● **The request**:
Reproduce the listing below line for line, with every character unchanged, but omit the pictures.

** Start **

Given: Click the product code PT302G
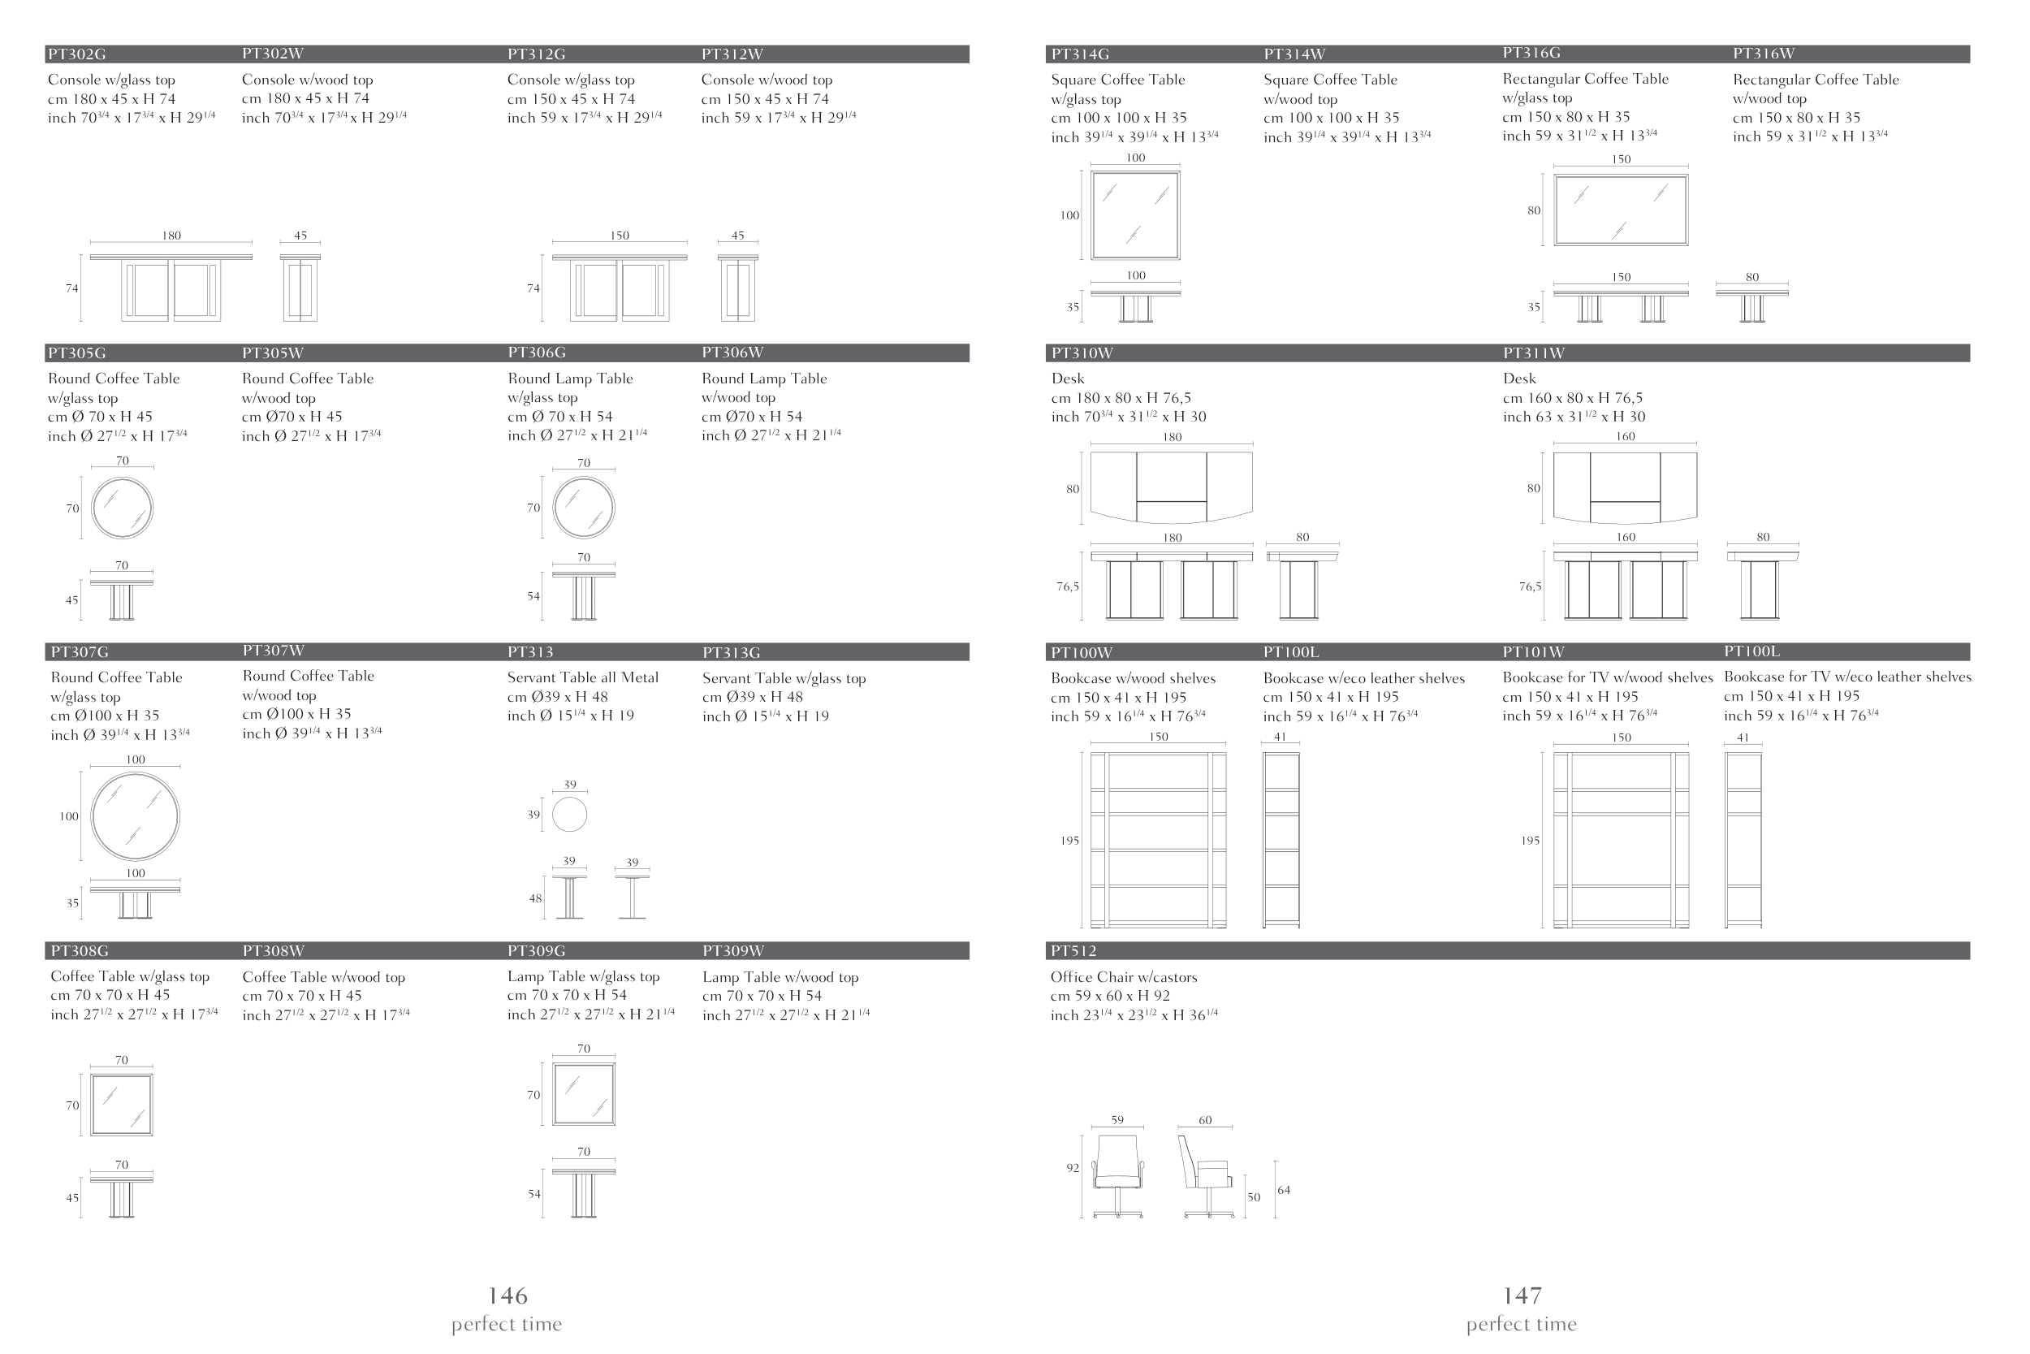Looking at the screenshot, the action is pos(77,54).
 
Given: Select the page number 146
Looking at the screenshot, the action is pos(508,1296).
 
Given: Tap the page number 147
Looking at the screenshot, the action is pos(1522,1296).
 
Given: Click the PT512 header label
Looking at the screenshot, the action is pos(1073,951).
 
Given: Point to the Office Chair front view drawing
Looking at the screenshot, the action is pos(1119,1176).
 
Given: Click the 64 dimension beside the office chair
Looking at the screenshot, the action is pos(1284,1190).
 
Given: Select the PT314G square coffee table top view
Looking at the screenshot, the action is pos(1135,215).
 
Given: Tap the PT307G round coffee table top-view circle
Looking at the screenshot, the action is pos(136,816).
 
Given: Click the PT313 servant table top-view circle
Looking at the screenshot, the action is pos(570,815).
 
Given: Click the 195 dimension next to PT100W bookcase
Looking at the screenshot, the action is pos(1069,840).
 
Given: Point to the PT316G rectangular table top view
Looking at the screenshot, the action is pos(1621,210).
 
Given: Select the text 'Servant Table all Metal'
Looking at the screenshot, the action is pos(582,678).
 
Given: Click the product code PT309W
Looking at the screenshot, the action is pos(733,951).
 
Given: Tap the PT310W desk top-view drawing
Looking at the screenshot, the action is pos(1171,488).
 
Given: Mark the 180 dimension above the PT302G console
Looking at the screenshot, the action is pos(172,236).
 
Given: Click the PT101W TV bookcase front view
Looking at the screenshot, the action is pos(1621,840).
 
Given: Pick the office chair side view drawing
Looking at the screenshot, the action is pos(1207,1176).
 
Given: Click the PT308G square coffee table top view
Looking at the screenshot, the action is pos(122,1105).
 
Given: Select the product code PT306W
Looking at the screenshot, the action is pos(732,353).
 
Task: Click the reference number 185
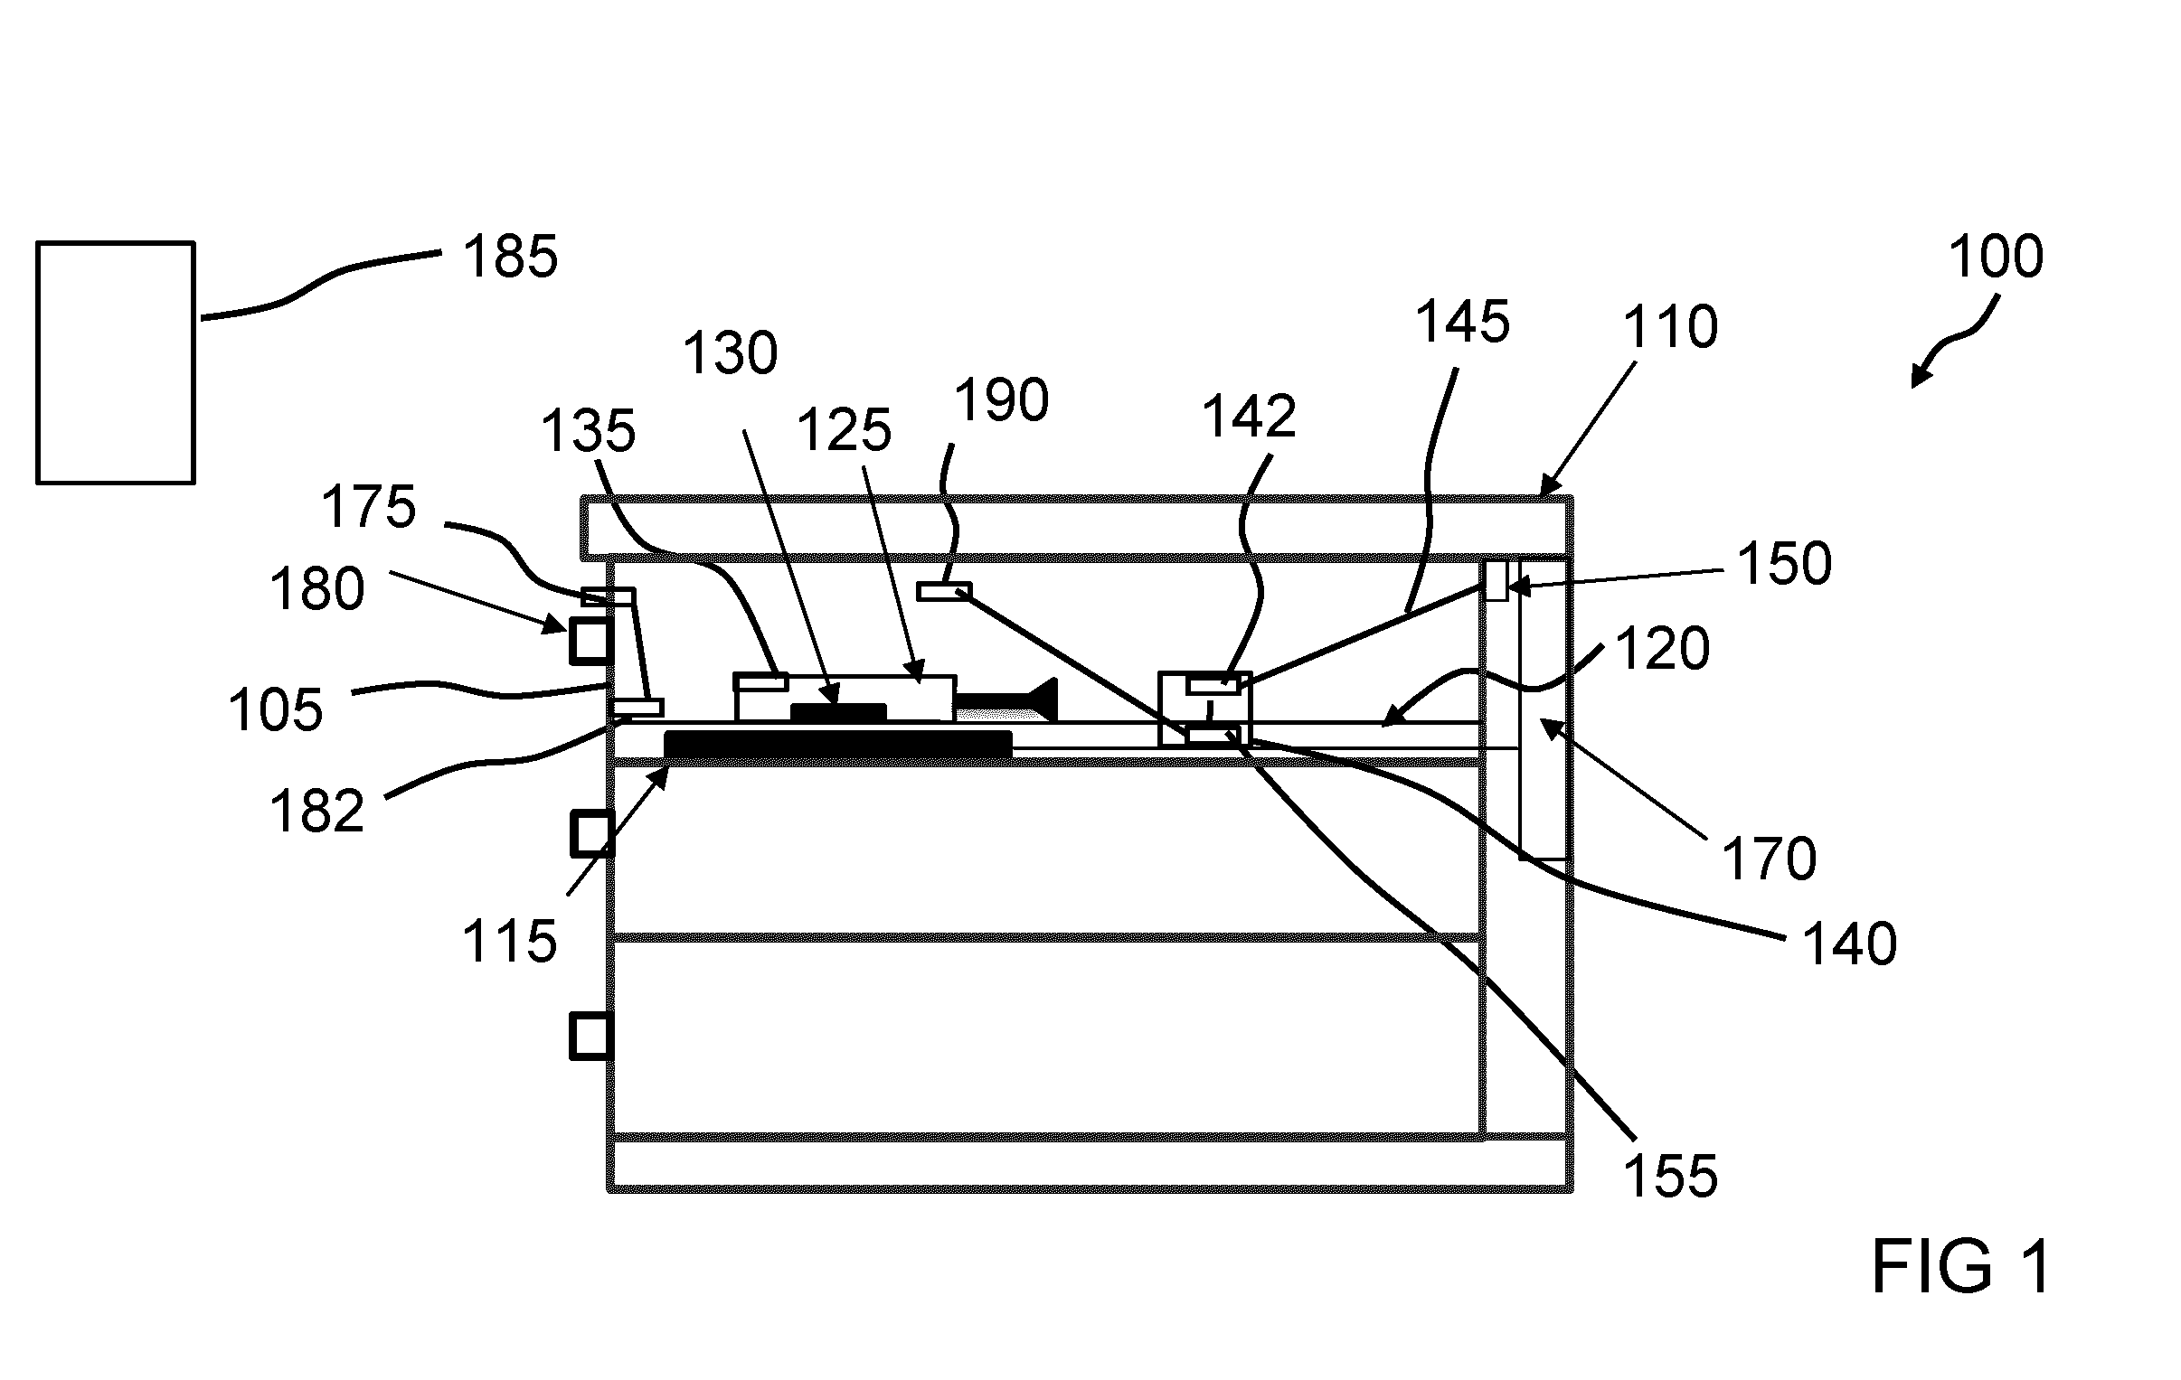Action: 510,257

** End **

● **Answer in full**:
Given: Click the product code PT302G
Looking at the screenshot, the action is pos(77,54).
 
Given: Select the page number 146
Looking at the screenshot, the action is pos(508,1296).
 
Given: Tap the page number 147
Looking at the screenshot, the action is pos(1522,1296).
 
Given: Click the PT512 header label
Looking at the screenshot, the action is pos(1073,951).
 
Given: Point to the Office Chair front view drawing
Looking at the screenshot, the action is pos(1119,1176).
 
Given: Click the 64 dimension beside the office chair
Looking at the screenshot, the action is pos(1284,1190).
 
Given: Select the PT314G square coffee table top view
Looking at the screenshot, the action is pos(1135,215).
 
Given: Tap the PT307G round coffee table top-view circle
Looking at the screenshot, the action is pos(136,816).
 
Given: Click the PT313 servant table top-view circle
Looking at the screenshot, the action is pos(570,815).
 
Given: Click the 195 dimension next to PT100W bookcase
Looking at the screenshot, the action is pos(1069,840).
 
Given: Point to the PT316G rectangular table top view
Looking at the screenshot, the action is pos(1621,210).
 
Given: Select the text 'Servant Table all Metal'
Looking at the screenshot, the action is pos(582,678).
 
Given: Click the product code PT309W
Looking at the screenshot, the action is pos(733,951).
 
Given: Tap the PT310W desk top-view drawing
Looking at the screenshot, the action is pos(1171,488).
 
Given: Mark the 180 dimension above the PT302G console
Looking at the screenshot, the action is pos(172,236).
 
Given: Click the PT101W TV bookcase front view
Looking at the screenshot, the action is pos(1621,840).
 
Given: Pick the office chair side view drawing
Looking at the screenshot, the action is pos(1207,1176).
 
Given: Click the PT308G square coffee table top view
Looking at the screenshot, the action is pos(122,1105).
 
Given: Select the product code PT306W
Looking at the screenshot, the action is pos(732,353).
 
Task: Click the reference number 185
Action: 510,257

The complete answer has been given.